— TASK DESCRIPTION —
Copy out the listing below word for word, from its first line through the line that contains "Looking at the", both ends included. Leave the pictures out of your copy.

★ ★ ★ ★

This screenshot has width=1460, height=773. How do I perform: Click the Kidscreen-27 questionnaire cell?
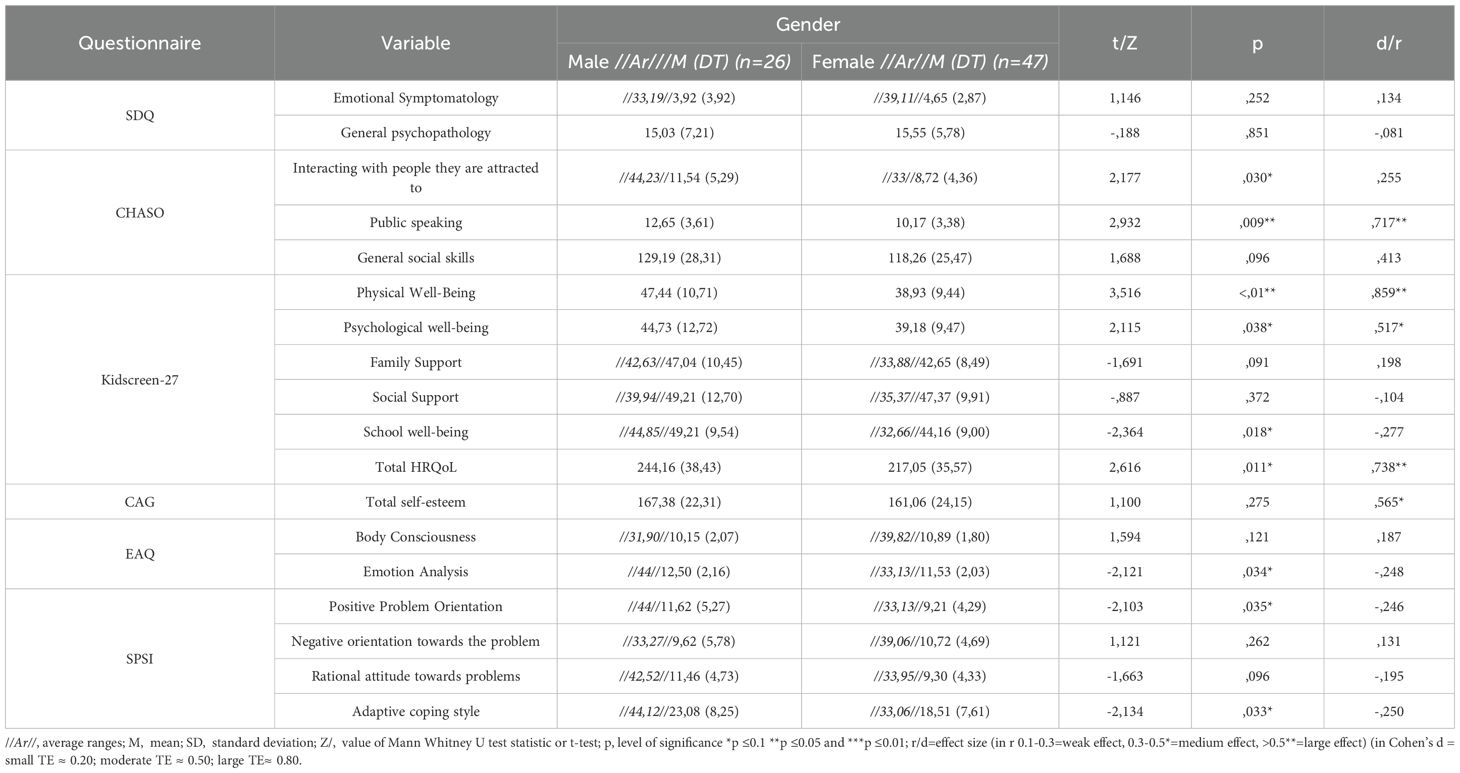tap(140, 379)
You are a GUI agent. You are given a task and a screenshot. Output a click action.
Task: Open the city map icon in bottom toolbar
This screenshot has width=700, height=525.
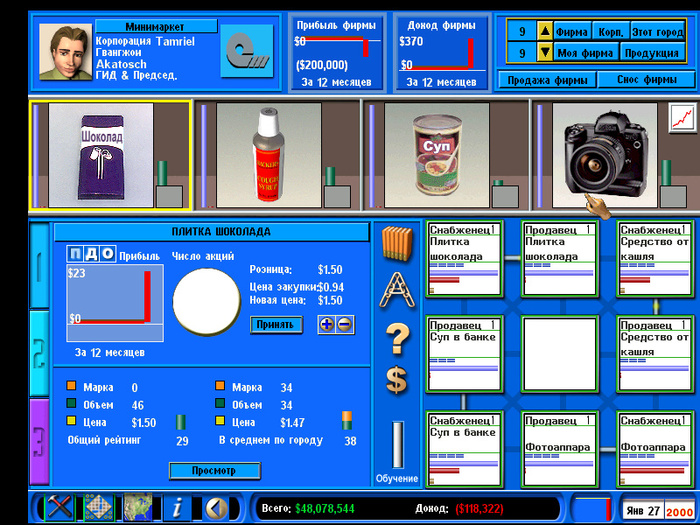pyautogui.click(x=137, y=506)
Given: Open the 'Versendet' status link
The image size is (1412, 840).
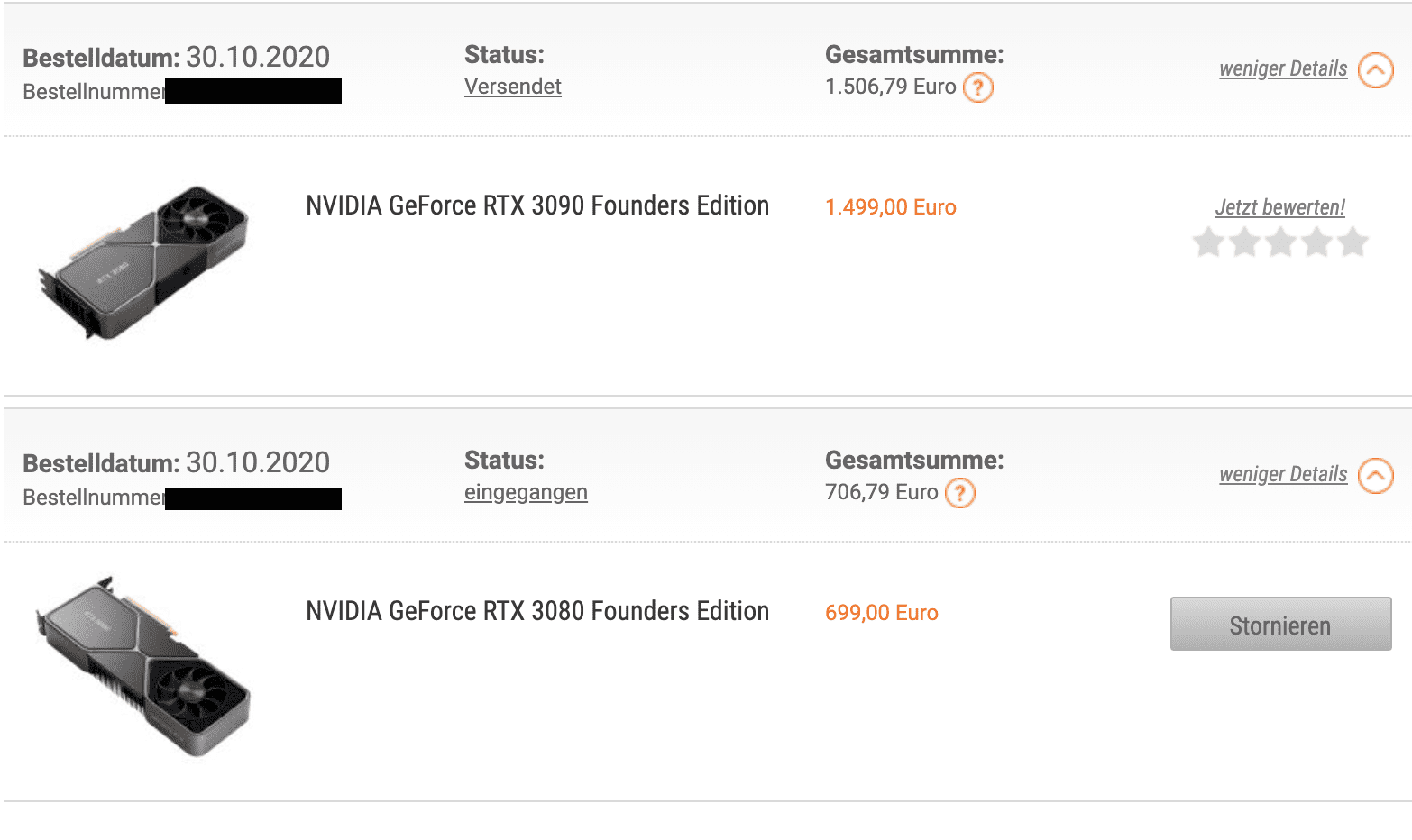Looking at the screenshot, I should click(x=513, y=87).
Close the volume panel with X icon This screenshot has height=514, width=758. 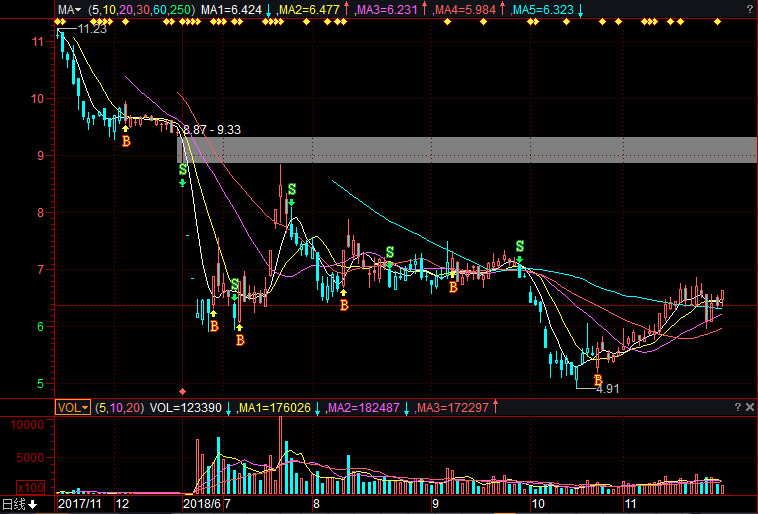[x=749, y=407]
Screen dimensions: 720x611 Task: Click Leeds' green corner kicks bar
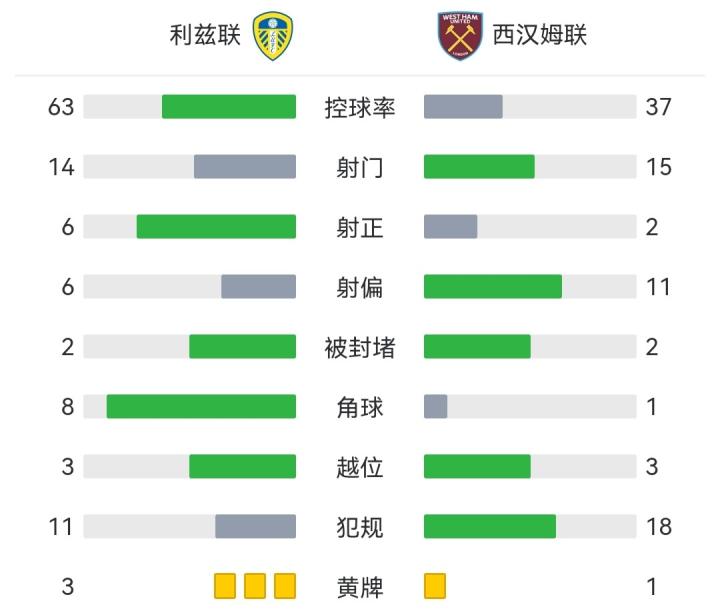click(x=201, y=407)
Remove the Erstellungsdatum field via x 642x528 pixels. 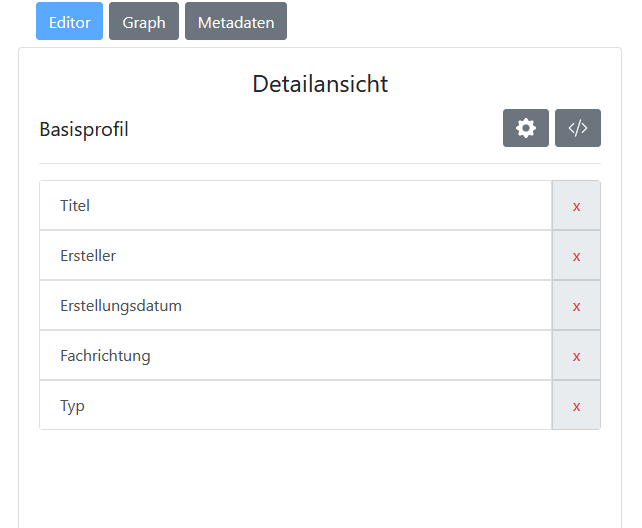coord(576,306)
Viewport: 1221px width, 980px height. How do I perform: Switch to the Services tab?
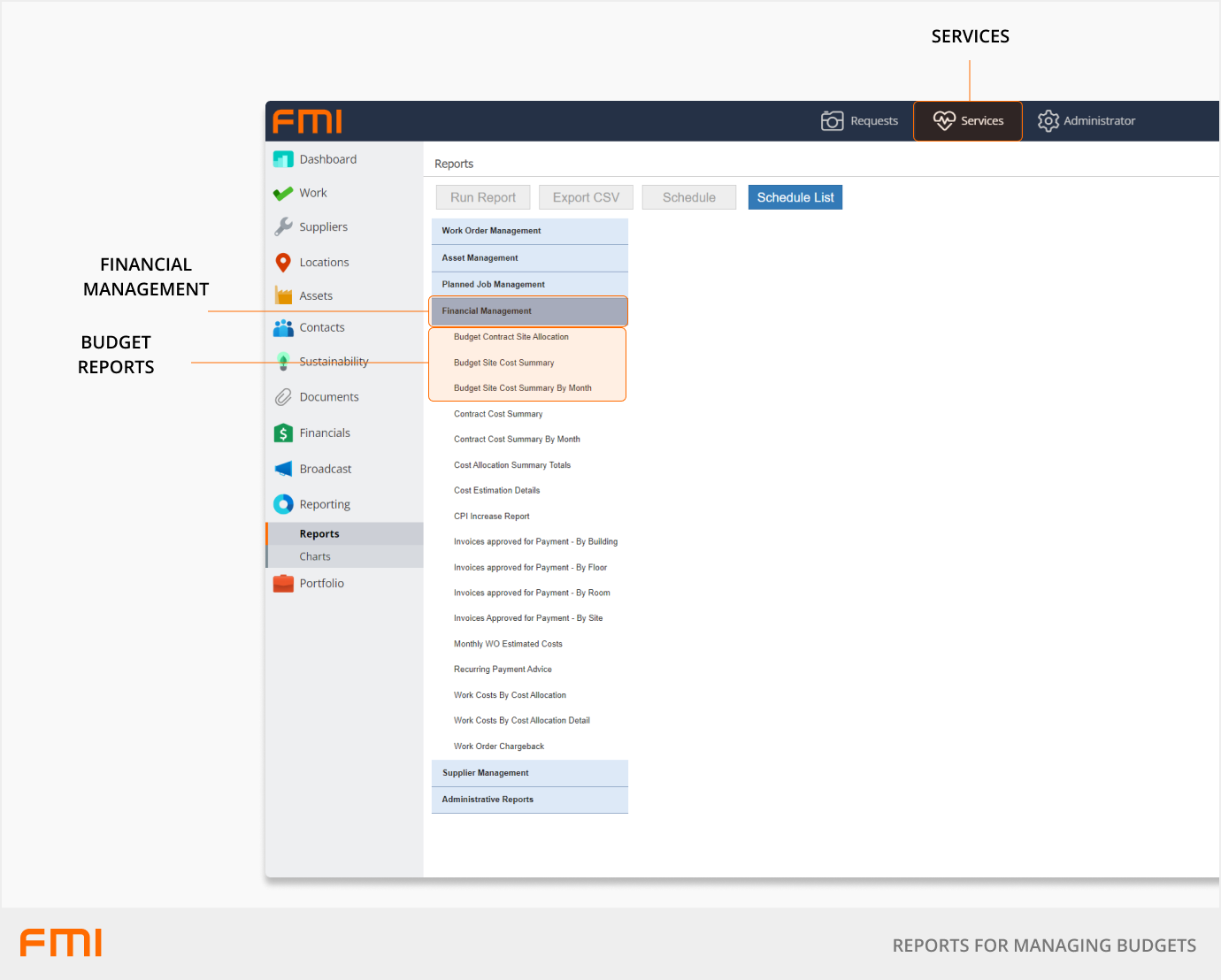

★ ★ ★ ★

— RESULT —
This screenshot has width=1460, height=773. How do I perform: Click the Kidscreen-27 questionnaire cell?
tap(140, 379)
You are a GUI agent. You are given a task and a screenshot. Output a click action.
Task: Open the city map icon in bottom toolbar
This screenshot has width=700, height=525.
pyautogui.click(x=137, y=506)
Given: Open the 'Versendet' status link
The image size is (1412, 840).
Looking at the screenshot, I should click(x=513, y=87).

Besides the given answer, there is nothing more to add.